[[ EXERCISE DATA, beginning ]]
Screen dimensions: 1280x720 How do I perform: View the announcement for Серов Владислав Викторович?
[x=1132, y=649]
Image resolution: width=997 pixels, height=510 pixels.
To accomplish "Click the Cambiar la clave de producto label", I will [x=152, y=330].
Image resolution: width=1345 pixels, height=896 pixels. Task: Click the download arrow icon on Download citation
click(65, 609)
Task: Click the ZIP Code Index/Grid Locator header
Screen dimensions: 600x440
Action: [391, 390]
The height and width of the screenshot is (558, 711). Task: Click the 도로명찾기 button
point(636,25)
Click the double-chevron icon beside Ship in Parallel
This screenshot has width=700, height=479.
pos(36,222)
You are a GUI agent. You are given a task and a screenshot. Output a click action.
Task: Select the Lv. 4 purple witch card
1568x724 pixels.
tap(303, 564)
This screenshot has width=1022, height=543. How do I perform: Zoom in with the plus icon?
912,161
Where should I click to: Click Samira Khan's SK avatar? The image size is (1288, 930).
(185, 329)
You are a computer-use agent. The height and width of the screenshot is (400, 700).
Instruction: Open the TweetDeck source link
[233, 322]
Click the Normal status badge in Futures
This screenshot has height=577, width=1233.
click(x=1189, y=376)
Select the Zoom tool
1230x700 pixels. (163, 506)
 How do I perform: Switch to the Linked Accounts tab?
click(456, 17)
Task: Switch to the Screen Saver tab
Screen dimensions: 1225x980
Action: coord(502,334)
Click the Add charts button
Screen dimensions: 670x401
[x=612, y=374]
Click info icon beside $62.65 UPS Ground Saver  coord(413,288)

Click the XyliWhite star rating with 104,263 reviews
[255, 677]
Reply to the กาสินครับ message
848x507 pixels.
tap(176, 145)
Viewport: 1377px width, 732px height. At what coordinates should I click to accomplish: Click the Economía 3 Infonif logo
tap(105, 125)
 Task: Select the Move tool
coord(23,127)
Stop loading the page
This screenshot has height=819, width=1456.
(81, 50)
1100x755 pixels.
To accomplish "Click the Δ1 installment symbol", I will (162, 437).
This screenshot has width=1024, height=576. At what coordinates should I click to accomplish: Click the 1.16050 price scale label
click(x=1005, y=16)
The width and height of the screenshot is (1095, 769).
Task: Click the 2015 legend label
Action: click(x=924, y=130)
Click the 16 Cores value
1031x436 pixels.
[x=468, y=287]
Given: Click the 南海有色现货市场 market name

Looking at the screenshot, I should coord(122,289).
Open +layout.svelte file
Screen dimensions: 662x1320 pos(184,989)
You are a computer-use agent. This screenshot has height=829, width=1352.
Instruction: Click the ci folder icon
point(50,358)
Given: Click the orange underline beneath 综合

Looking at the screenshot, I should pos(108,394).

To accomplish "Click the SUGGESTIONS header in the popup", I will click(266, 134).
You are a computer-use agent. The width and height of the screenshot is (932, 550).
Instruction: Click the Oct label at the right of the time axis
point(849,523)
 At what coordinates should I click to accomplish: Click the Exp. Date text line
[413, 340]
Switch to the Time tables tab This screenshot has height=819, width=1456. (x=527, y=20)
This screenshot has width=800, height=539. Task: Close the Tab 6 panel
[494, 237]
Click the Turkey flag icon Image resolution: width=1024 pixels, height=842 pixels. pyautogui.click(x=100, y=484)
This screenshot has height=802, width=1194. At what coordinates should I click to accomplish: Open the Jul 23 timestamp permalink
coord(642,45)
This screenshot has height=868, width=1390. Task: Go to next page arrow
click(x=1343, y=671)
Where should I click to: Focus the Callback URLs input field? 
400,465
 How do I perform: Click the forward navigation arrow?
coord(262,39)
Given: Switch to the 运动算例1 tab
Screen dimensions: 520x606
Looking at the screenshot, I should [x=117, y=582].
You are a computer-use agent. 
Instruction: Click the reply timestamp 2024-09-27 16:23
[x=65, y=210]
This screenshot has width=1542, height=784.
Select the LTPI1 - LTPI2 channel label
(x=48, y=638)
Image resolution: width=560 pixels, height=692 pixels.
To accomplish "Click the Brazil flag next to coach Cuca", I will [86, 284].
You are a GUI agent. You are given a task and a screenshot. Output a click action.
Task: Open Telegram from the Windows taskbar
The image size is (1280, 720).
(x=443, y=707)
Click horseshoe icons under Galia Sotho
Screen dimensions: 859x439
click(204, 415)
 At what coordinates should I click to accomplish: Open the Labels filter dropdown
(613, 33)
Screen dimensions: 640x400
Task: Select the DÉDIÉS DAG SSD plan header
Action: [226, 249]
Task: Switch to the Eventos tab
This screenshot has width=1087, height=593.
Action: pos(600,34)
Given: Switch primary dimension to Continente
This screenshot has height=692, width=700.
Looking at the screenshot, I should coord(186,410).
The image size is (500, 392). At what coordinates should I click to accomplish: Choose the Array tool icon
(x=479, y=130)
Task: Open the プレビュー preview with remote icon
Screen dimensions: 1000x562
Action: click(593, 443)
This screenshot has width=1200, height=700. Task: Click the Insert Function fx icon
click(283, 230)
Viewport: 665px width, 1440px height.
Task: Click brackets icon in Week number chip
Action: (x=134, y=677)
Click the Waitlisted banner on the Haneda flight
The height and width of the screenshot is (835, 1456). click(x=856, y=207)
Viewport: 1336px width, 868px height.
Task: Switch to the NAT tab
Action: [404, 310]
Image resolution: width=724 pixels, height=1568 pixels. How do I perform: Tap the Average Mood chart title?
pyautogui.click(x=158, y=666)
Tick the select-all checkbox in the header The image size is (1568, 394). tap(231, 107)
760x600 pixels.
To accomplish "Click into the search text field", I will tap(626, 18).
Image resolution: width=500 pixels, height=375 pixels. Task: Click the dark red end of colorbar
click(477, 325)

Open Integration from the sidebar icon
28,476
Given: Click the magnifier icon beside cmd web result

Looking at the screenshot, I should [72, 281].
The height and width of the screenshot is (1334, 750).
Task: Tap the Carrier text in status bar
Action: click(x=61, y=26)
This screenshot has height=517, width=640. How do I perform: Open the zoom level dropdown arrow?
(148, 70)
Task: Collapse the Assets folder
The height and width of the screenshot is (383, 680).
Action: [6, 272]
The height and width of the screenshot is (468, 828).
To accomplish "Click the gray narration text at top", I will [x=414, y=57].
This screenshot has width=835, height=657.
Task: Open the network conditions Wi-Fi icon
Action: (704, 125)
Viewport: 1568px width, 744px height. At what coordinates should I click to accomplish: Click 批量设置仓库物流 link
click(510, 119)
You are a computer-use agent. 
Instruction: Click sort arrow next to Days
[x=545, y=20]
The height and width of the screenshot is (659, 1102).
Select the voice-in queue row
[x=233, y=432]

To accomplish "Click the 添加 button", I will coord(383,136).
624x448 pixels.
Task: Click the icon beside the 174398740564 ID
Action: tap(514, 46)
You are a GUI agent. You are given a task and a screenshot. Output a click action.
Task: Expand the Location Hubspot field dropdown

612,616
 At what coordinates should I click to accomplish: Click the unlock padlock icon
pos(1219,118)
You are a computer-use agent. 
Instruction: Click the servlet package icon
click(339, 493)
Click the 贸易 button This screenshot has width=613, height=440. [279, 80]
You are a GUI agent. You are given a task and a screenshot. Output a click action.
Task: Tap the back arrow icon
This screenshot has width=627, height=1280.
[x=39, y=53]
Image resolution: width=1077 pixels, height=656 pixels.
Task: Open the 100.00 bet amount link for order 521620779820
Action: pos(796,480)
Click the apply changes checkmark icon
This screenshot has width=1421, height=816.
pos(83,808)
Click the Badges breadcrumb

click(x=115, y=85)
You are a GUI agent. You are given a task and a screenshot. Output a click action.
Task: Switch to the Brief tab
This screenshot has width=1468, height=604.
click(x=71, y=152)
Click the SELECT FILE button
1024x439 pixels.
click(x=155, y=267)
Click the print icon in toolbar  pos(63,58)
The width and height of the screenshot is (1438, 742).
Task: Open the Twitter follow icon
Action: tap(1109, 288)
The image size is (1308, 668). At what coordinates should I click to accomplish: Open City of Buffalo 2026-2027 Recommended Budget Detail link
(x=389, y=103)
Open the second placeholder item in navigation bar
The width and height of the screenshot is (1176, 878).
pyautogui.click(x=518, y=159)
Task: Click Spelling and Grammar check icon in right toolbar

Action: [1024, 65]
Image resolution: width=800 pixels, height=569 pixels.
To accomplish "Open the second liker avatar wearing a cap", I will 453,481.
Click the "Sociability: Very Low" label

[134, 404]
[[ EXERCISE DATA, end ]]
▶ WHAT NEEDS TO BE DONE:
What is needed is every line from the beginning of the data up to and including the line with "You are a computer-use agent. The height", given again word for word.

▶ ANSWER TO THIS PROBLEM:
Screen dimensions: 1280x720 How do I perform: View the announcement for Серов Владислав Викторович?
[x=1132, y=649]
Image resolution: width=997 pixels, height=510 pixels.
To accomplish "Click the Cambiar la clave de producto label", I will [x=152, y=330].
Image resolution: width=1345 pixels, height=896 pixels. Task: Click the download arrow icon on Download citation
click(65, 609)
Task: Click the ZIP Code Index/Grid Locator header
Screen dimensions: 600x440
Action: [391, 390]
The height and width of the screenshot is (558, 711). Task: Click the 도로명찾기 button
point(636,25)
Click the double-chevron icon beside Ship in Parallel
This screenshot has width=700, height=479.
pos(36,222)
You are a GUI agent. You are given a task and a screenshot. Output a click action.
Task: Select the Lv. 4 purple witch card
1568x724 pixels.
tap(303, 564)
This screenshot has width=1022, height=543. How do I perform: Zoom in with the plus icon?
912,161
Where should I click to: Click Samira Khan's SK avatar? The image size is (1288, 930).
(185, 329)
You are a computer-use agent. The height and width of the screenshot is (400, 700).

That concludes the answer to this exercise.